Through its agencies, Holley and his associates claimed, more than 60,000,000 persons in all parts of the world annually viewed motion pictures that they would probably never have seen otherwise.

The service of the Bureau was available in Canada, Latin American Republics, India, China, Japan, Australia, New Zealand and South Africa.

The Bureau displayed its reels and slides in universities, colleges, technical and agricultural schools, public libraries, state armories, high schools, people's institutes, public institutions, state granges, settlement houses, missions, chambers of commerce, boards of trade, commercial clubs, rotary clubs, trade conventions, welfare forums of corporations, fraternal organizations; also with powerful projectors, operated from auto trucks, in parks, playgrounds, rural communities and other centers for the general public.

The films traveled in every way necessary, from pack train to bullock cart, from dog sled to motor truck. From its library, with distributing stations in many places, the films were sent to places as remote as Spitzbergen and the interior of Siberia where its pictures were shown on river boats, with sails for screens.

Specially constructed motor trucks were employed by the Bureau in its educational campaign. Each truck contained its own electric light plant, and carried a standard projection machine at the rear end, and a collapsible steel frame which, when set up, supported a projection screen 20 feet wide and 36 feet high. The generator on the truck supplied the necessary current for a number of flood lights placed in the sides of the car body. These trucks carried instructive films to the remotest districts. During World War I, the service of the Bureau was placed at the disposal of the U.S. government and contributed materially to the success of the Liberty Loan campaigns and the various drives for charitable or patriotic purposes.

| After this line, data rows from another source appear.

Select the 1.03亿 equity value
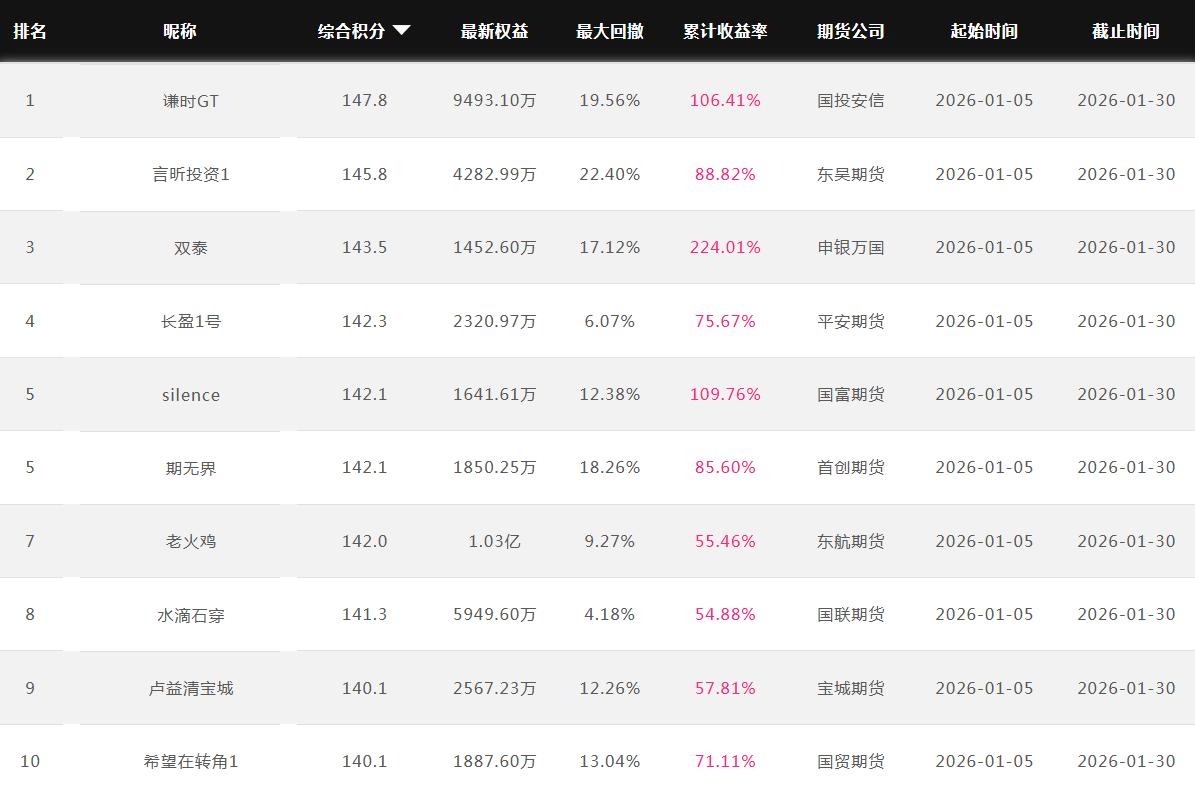Image resolution: width=1195 pixels, height=793 pixels. coord(494,541)
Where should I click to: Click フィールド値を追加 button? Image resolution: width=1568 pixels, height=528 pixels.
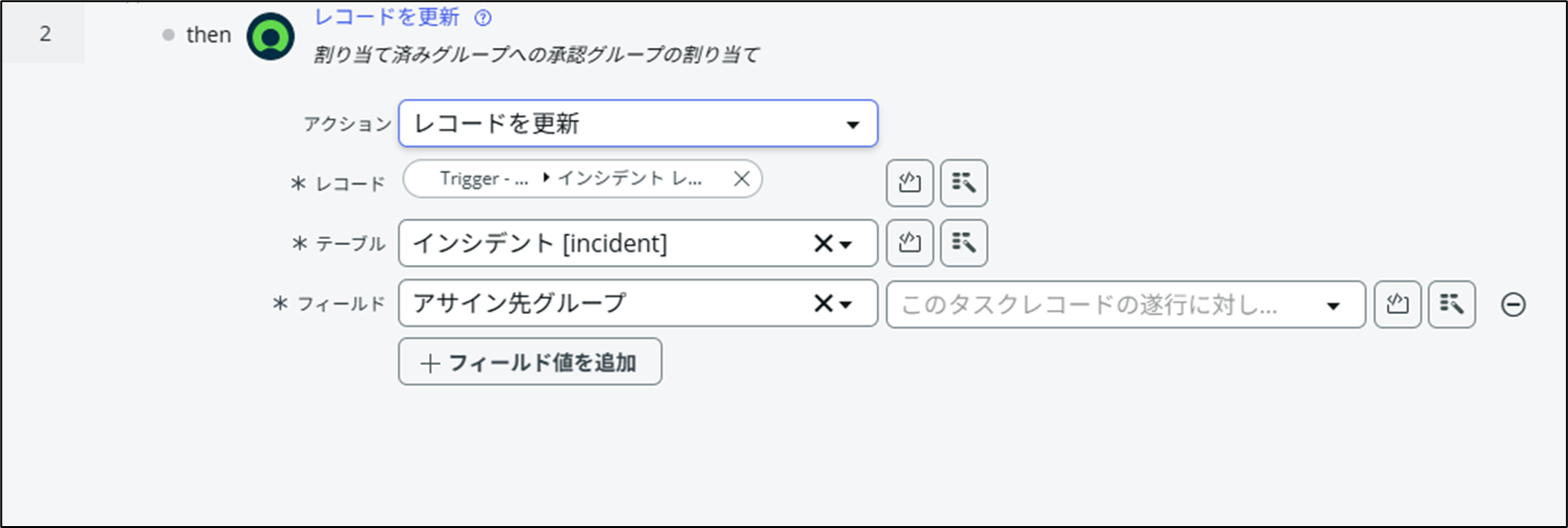point(530,362)

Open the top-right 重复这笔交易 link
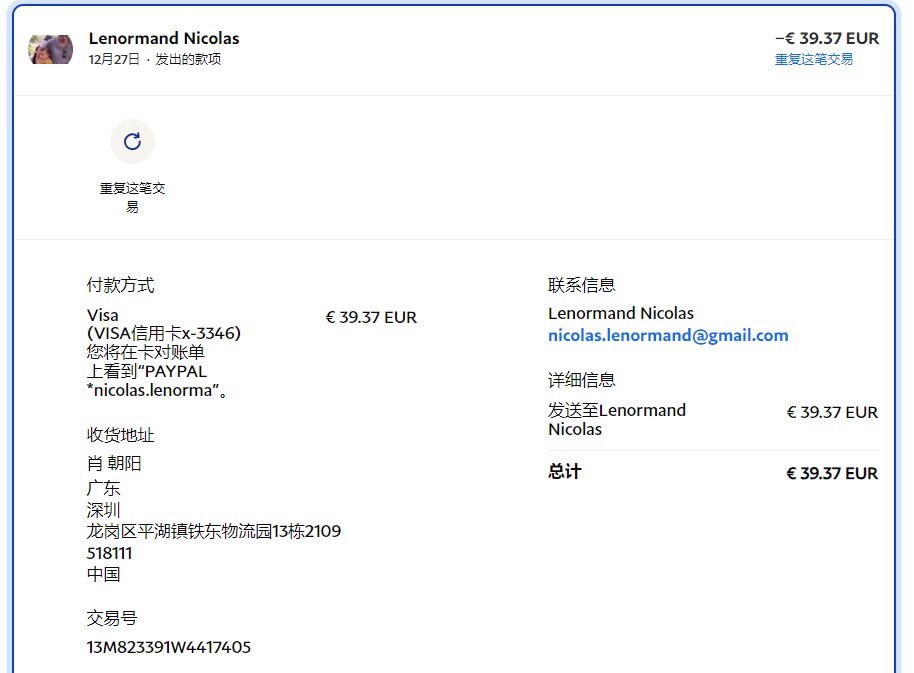coord(813,60)
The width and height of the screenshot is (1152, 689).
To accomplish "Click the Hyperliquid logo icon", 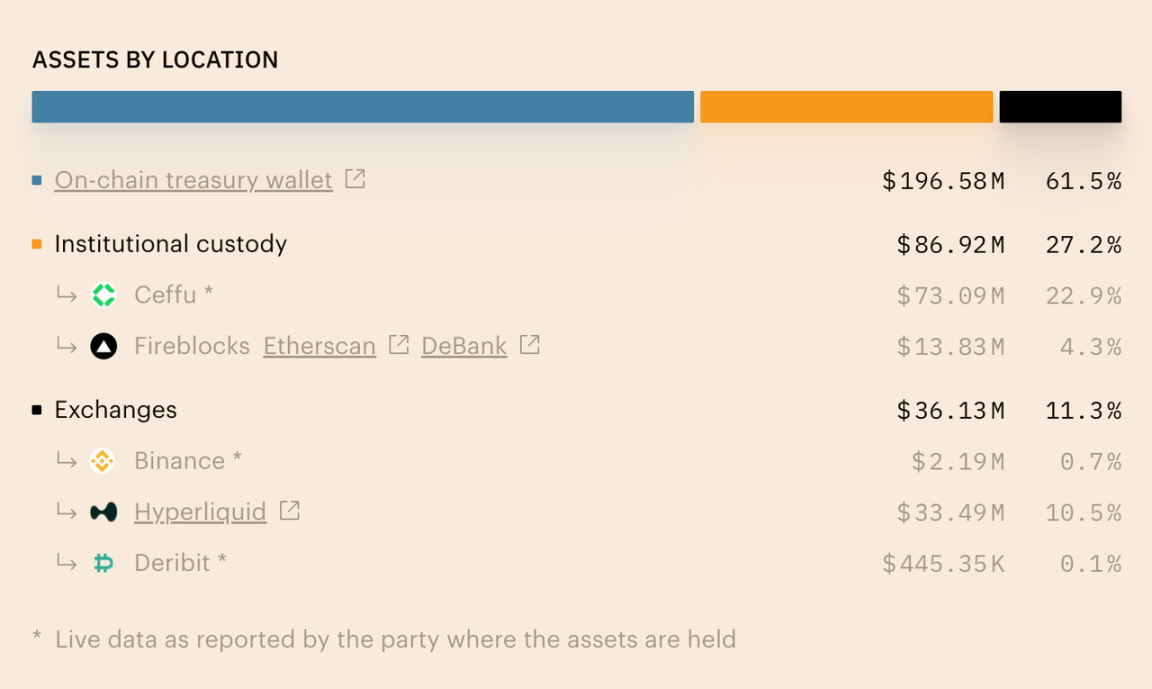I will (x=104, y=512).
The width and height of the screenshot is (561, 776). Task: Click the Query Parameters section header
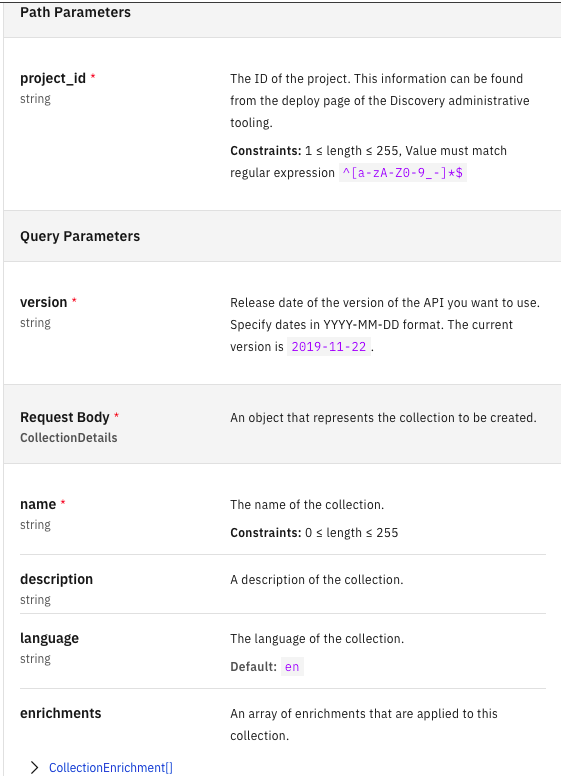pyautogui.click(x=80, y=236)
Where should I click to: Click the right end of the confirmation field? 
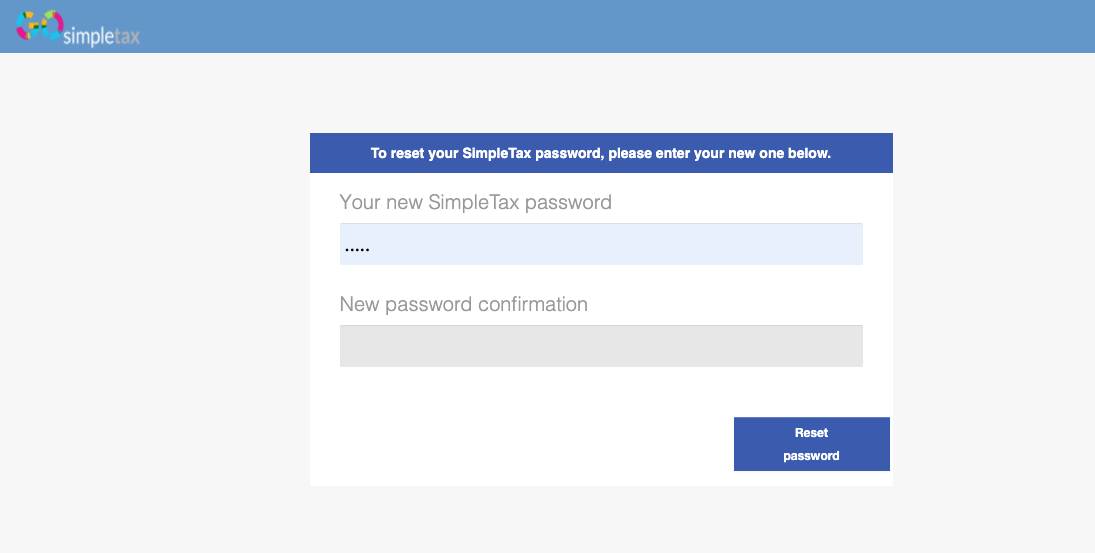point(850,346)
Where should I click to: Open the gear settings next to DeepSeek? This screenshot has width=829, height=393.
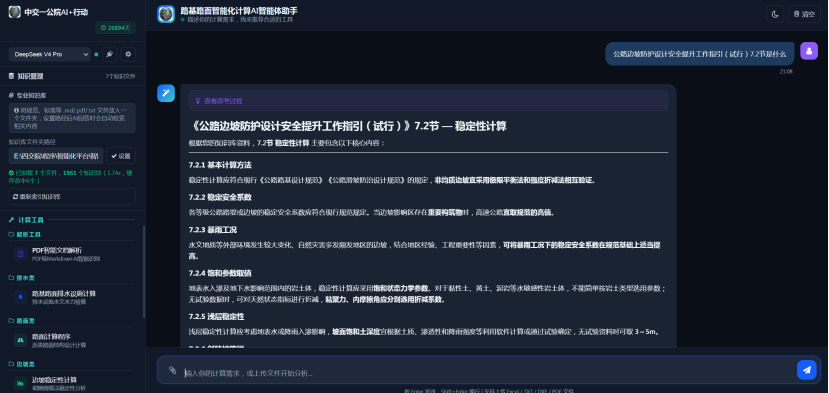click(x=128, y=54)
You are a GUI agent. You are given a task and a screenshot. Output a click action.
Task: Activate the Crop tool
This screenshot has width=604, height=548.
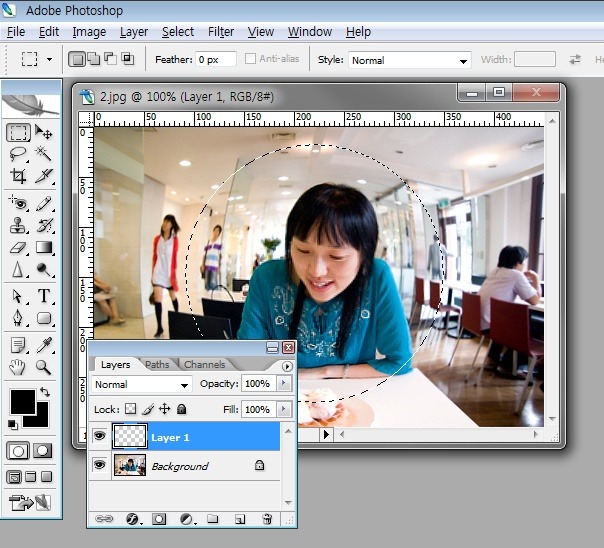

By 1925, the BCE was asked to organize all the nations bordering on the Pacific Ocean into an international association for the purpose of exchanging educational motion pictures of all member nations with each other. Films that depicted national life, business, environment, sanitation, welfare work, were to pass from nation to nation like spokes of a wheel, with the BCE as the hub.

==Speakers and publications==
For large audiences, the Bureau provided, without expense, special lecturers.

Speakers of international reputation were sent by this Bureau throughout the U.S. in connection with President Coolidge's national outdoor recreation conference to urge people in the U.S. to take a greater interest and part in outdoor life, and films of fishing, hunting, swimming, playgrounds, have been used to help build the health of the U.S.

Miscellaneous publications were issued from time to time.